Please print the data again from the line holding "You are a GUI" through the end of the data, both ends included, and leave the pictures out.
────
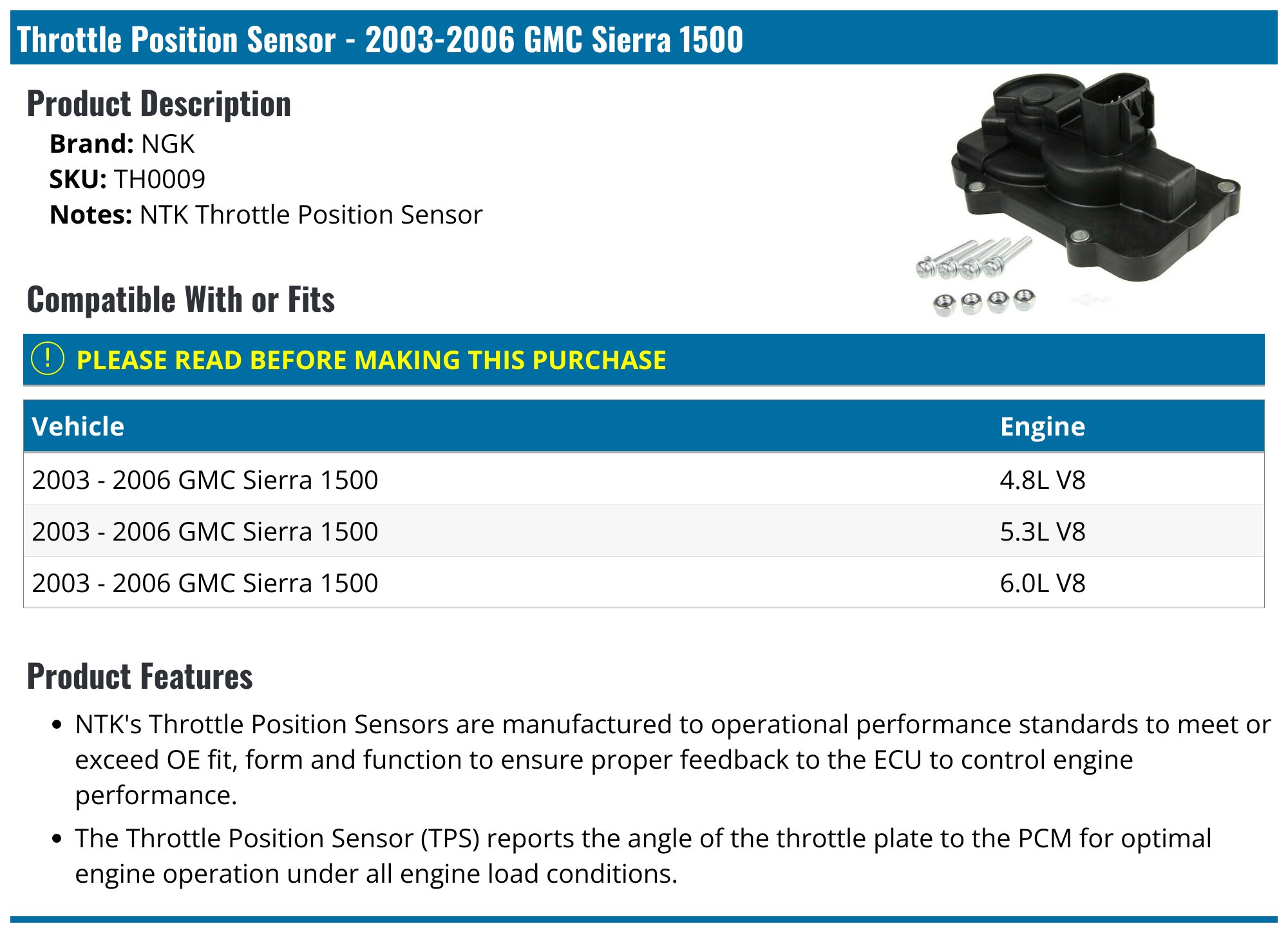Screen dimensions: 1288x933
Task: Click the Compatible With or Fits heading
Action: (x=181, y=300)
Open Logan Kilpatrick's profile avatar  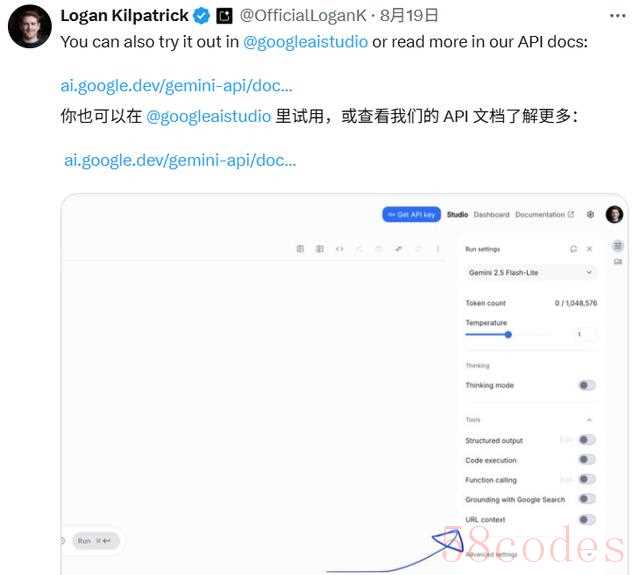30,27
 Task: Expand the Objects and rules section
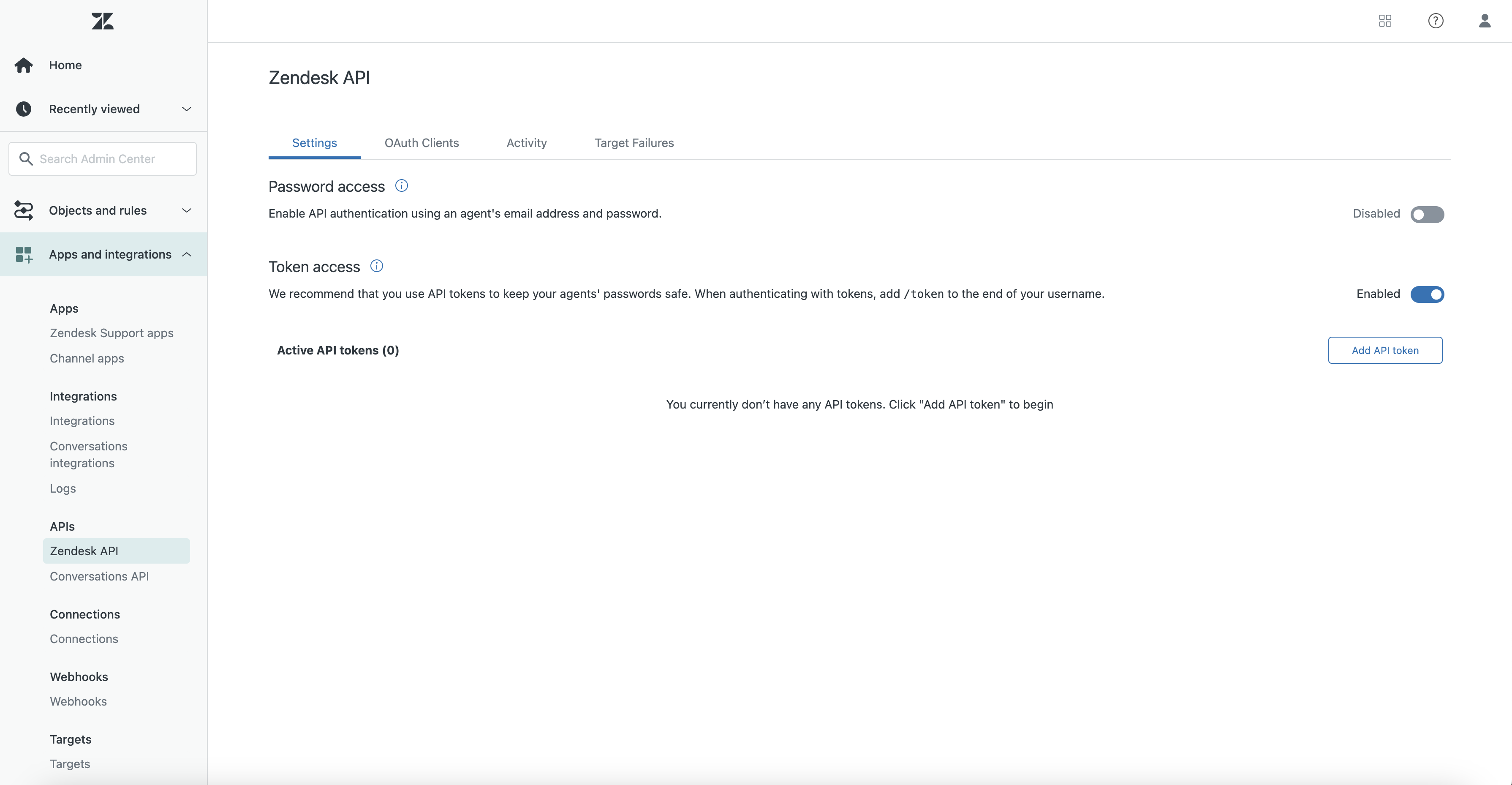[x=187, y=210]
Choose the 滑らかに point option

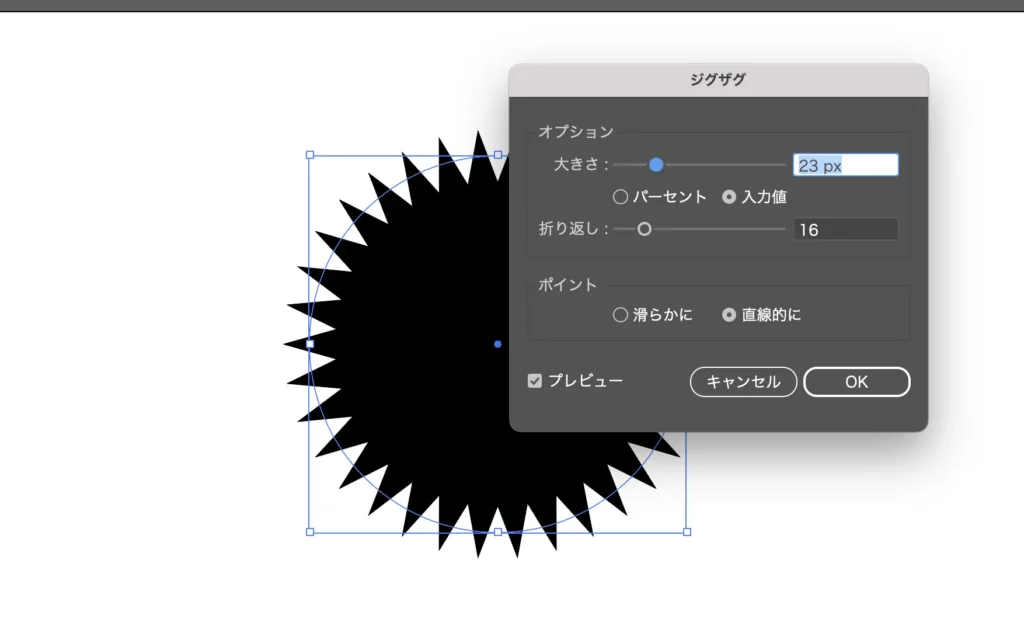(621, 315)
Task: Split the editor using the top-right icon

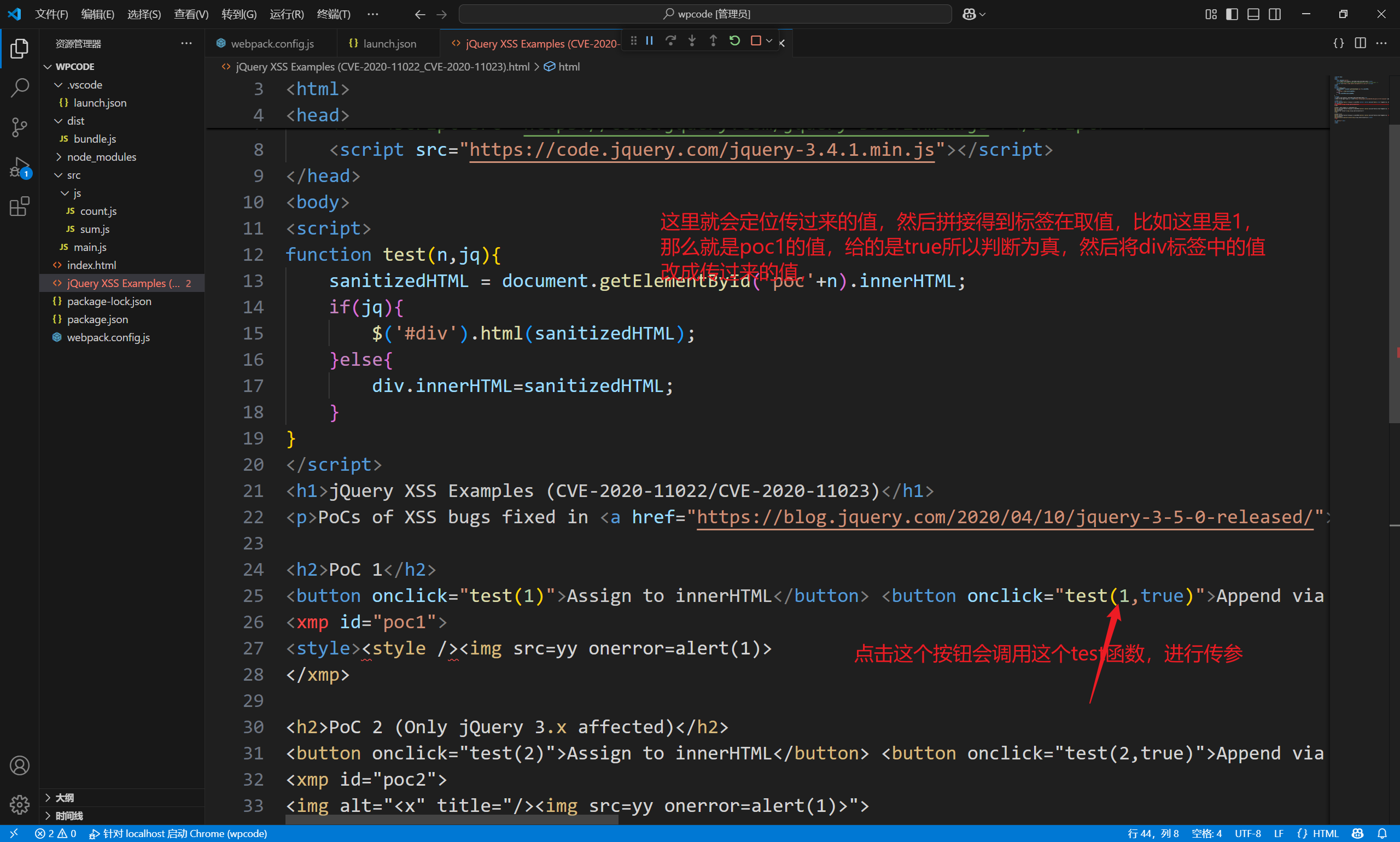Action: pyautogui.click(x=1360, y=43)
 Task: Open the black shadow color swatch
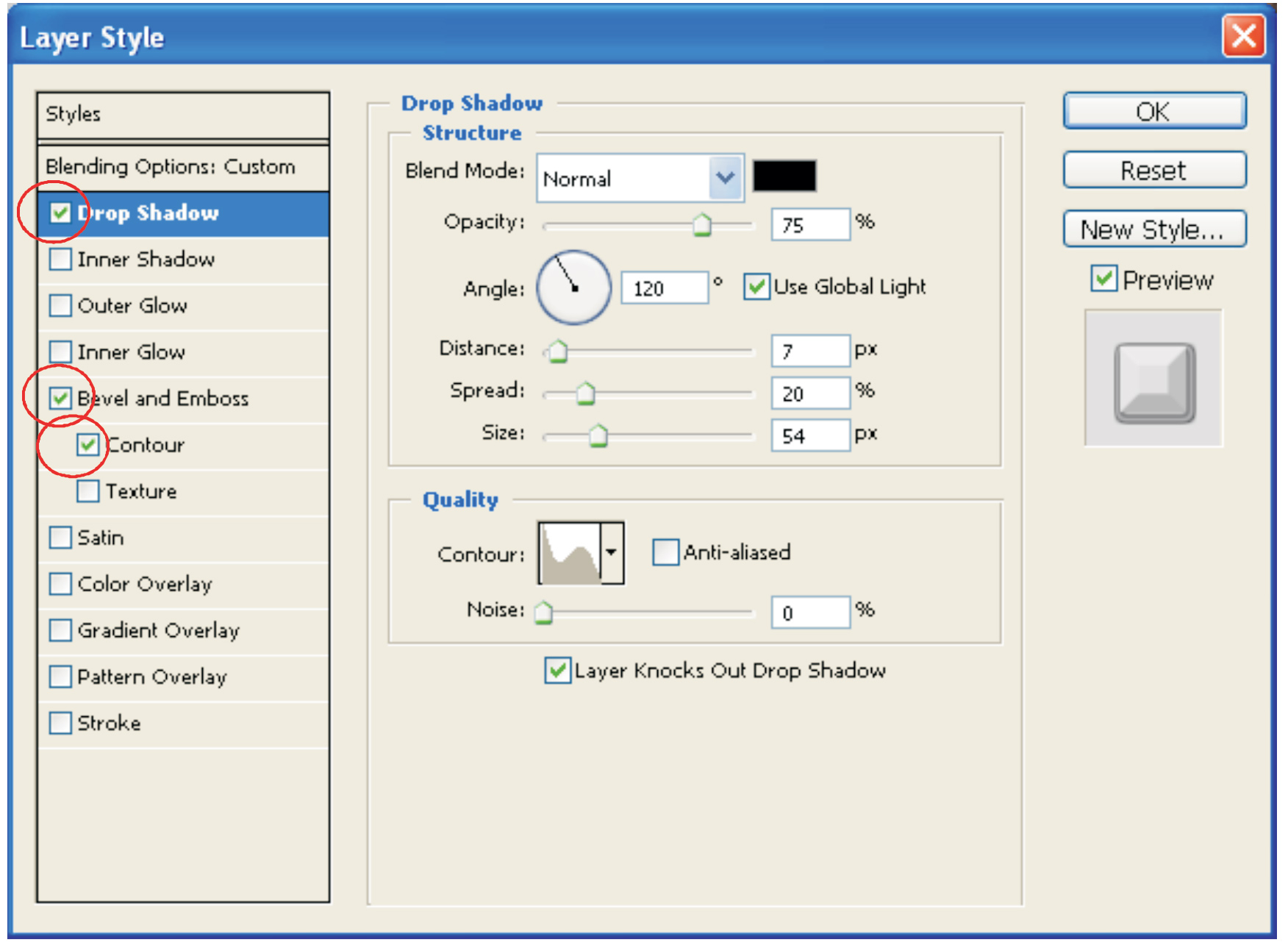tap(784, 177)
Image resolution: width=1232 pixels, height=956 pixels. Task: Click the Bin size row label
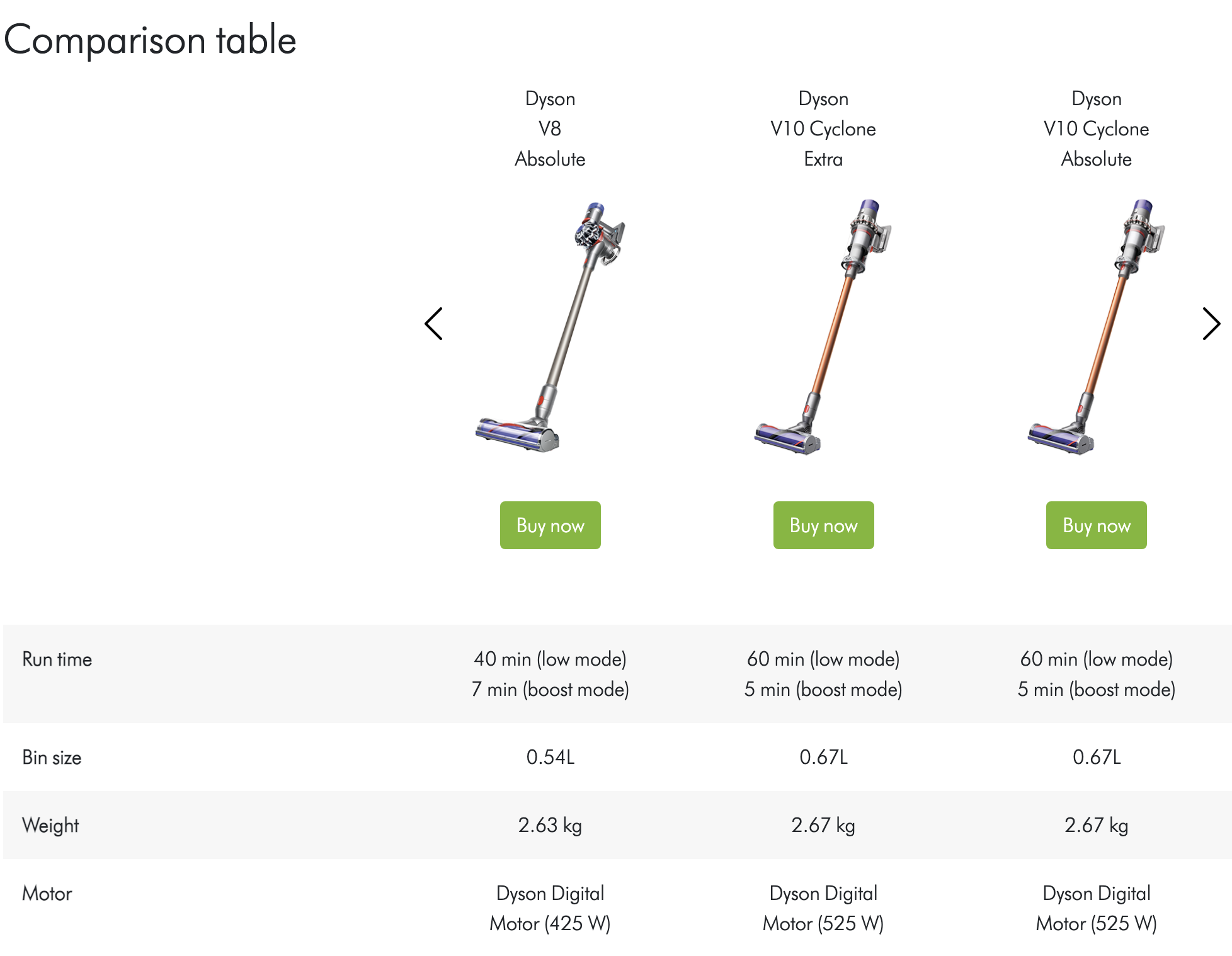tap(52, 758)
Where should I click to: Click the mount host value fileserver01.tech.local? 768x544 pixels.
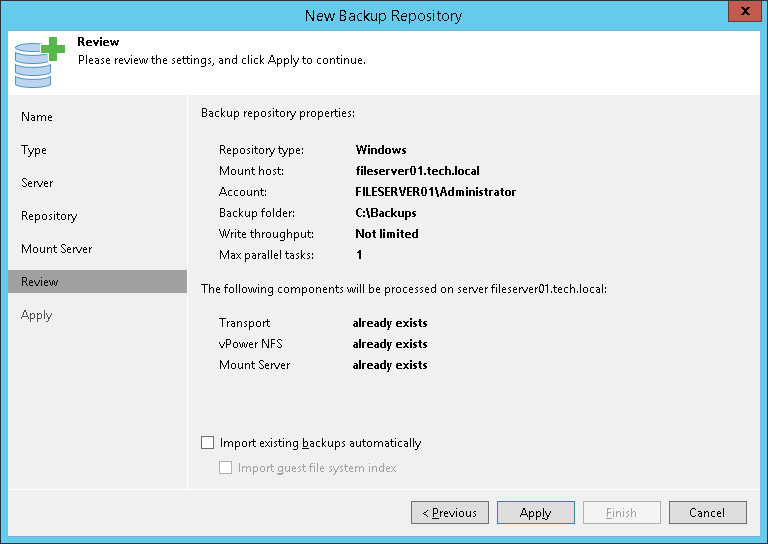pyautogui.click(x=417, y=171)
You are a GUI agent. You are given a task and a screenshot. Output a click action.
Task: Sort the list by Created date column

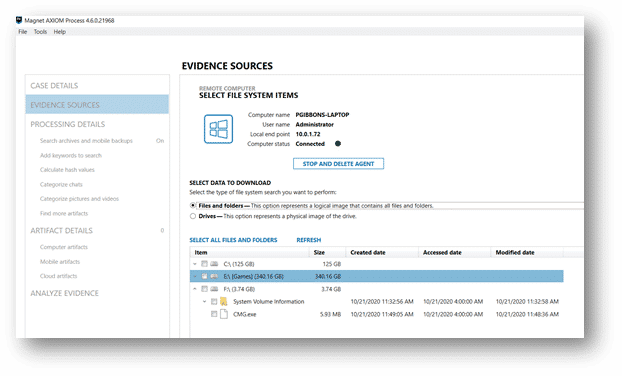point(368,252)
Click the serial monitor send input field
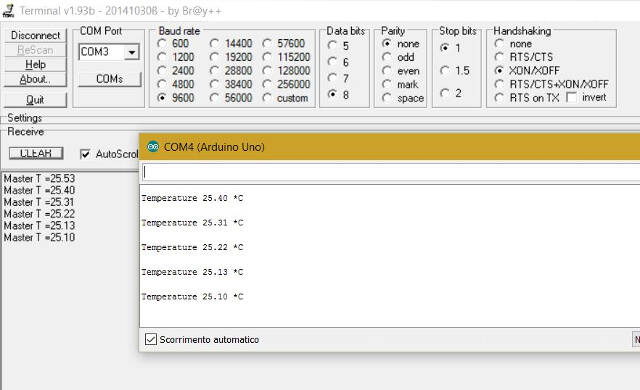 (x=391, y=172)
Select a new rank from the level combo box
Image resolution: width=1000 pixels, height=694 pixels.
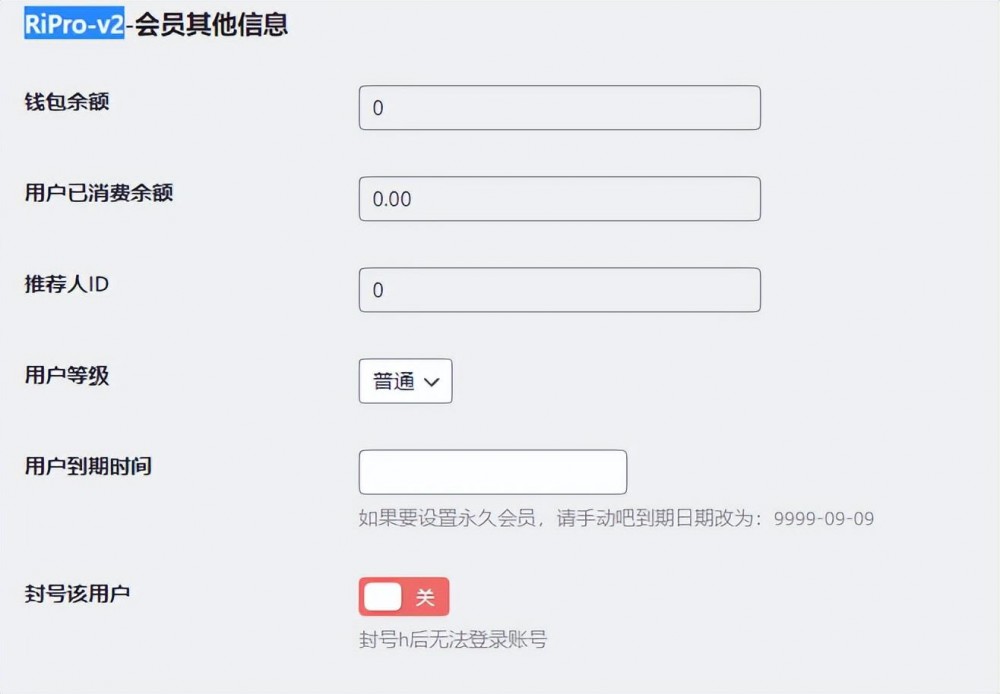[x=405, y=381]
────
◆ Exercise result
You are a GUI agent. You are given a task and a screenshot. Output a click action.
Task: Sort the list by Created date column

point(368,252)
Click the serial monitor send input field
 (x=391, y=172)
Select a new rank from the level combo box
Image resolution: width=1000 pixels, height=694 pixels.
[x=405, y=381]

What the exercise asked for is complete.